Configure Environment Names
The Environment Names allow users to select the environment configured for the specific connector from the dropdown list in the Add Connector pop-up window.You might want to consider crawling the same schema in both stage and production environments for consistency. The typical environments for crawling are PROD, STG, or Temporary, and may also include QA or other environments. Additionally, crawling a temporary environment can be useful for schema comparisons, which can later be deleted, especially during application upgrade assistance.
Steps to Configure the Environment
- Navigate to Administration | Configuration.
- Select the Connector tab.
- Find the Key name “connector.environment”.
- Enter the desired environment values (STG or PROD) in the value column.
- Click ✔ to save.
Establish a connection
To establish a Hopsworks Connection:
- Log into the OvalEdge application
- In the left menu, click on the Administration module name, and click on the Connectors sub-module name. The Connectors Information page is displayed.
- Click on + New Connector. The Add Connector pop-up window is displayed.
- Select the connection type as Hospworks. The Add Connector with Hospworks-specific details is displayed.
Fields
Details
Connection Type*
By default, the selected connection type ‘Hopsworks’ is displayed.
License Types*
All the connectors will have a Base Connector License by default that allows you to crawl and profile to obtain the metadata and statistical information from a datasource.
OvalEdge supports various License Add-Ons based on the connector’s functionality requirements.
- Select the Auto Lineage Add-On license that enables the automatic construction of the Lineage of data objects for a connector with the Lineage feature.
- Select the Data Quality Add-On license to identify, report, and resolve the data quality issues for a connector whose data supports data quality, using DQ Rules/functions, Anomaly detection, Reports, and more.
- Select the Data Access Add-On license that will enforce connector access via OvalEdge with Remote Data Access Management (RDAM) feature enabled.
Connection Name*
Enter a Connection name for Hopsworks. Users can specify a connection name to identify the Hopsworks connection in OvalEdge.
Example:hopsworks_db
Environment
The environment dropdown menu allows you to select the environment configured for the connector from the dropdown list. For example, PROD, or STG (based on the configured items in the OvalEdge configuration for the connector.environment).
The purpose of the environment field is to help you identify which connector is connecting what type of system environment (Production, STG, or QA).Note: This was set up in the configuration in the above prerequisites steps
Domain*
The hostname of the Hopsworks instance
API Key*
API Key generated under account settings
No of archive objects*
It is the number of last modifications made in the metadata data of a dataset at the Remote/source system. By default, the number of archive objects is set to disable mode. Click on the Archive toggle button and enter the number of objects you wish to archive.

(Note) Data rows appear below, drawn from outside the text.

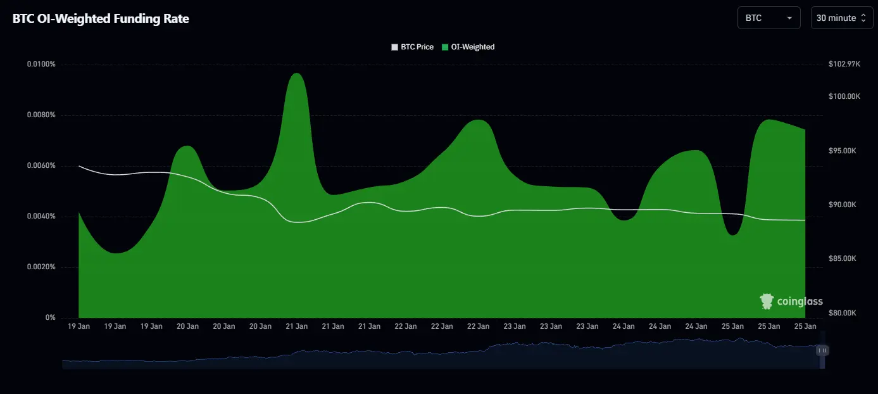Click the white BTC Price legend swatch
The width and height of the screenshot is (878, 394).
[x=395, y=47]
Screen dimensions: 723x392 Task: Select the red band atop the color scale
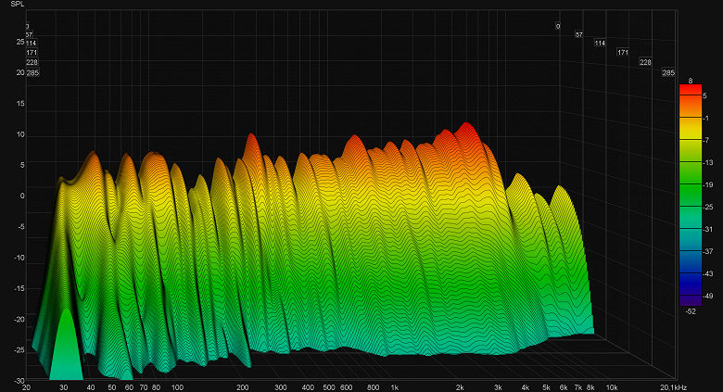(690, 91)
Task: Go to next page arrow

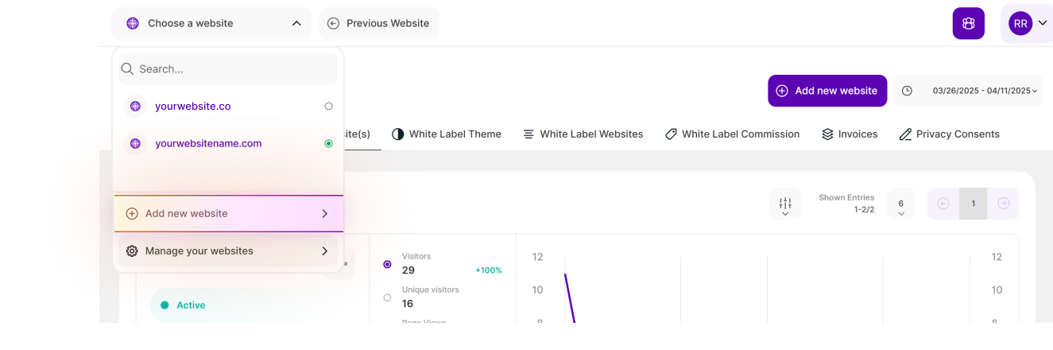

For example, if a user updates the count as four, then the connection is crawled. It will provide the last four changes that occurred in the remote/source of the connector. You can observe these changes in the ‘version’ column of the ‘Metadata Changes’ module.
Default Governance Roles*
The admin will select a specific user or a team from the governance roles (Steward, Custodian, Owner) that get assigned to the data asset.
The dropdown list displays all the configurable roles (single user or a team) as per the configurations made in the OvalEdge Security > Governance Roles.
Admin Roles Select the required admin roles for this connector.
- To add Integration Admin Roles, search for or select one or more roles from the Integration Admin options, and then click on the Apply button.
The responsibility of the Integration Admin includes configuring crawling and profiling settings for the connector, as well as deleting connectors, schemas, or data objects. - To add Security and Governance Admin roles, search for or select one or more roles from the list, and then click on the Apply button.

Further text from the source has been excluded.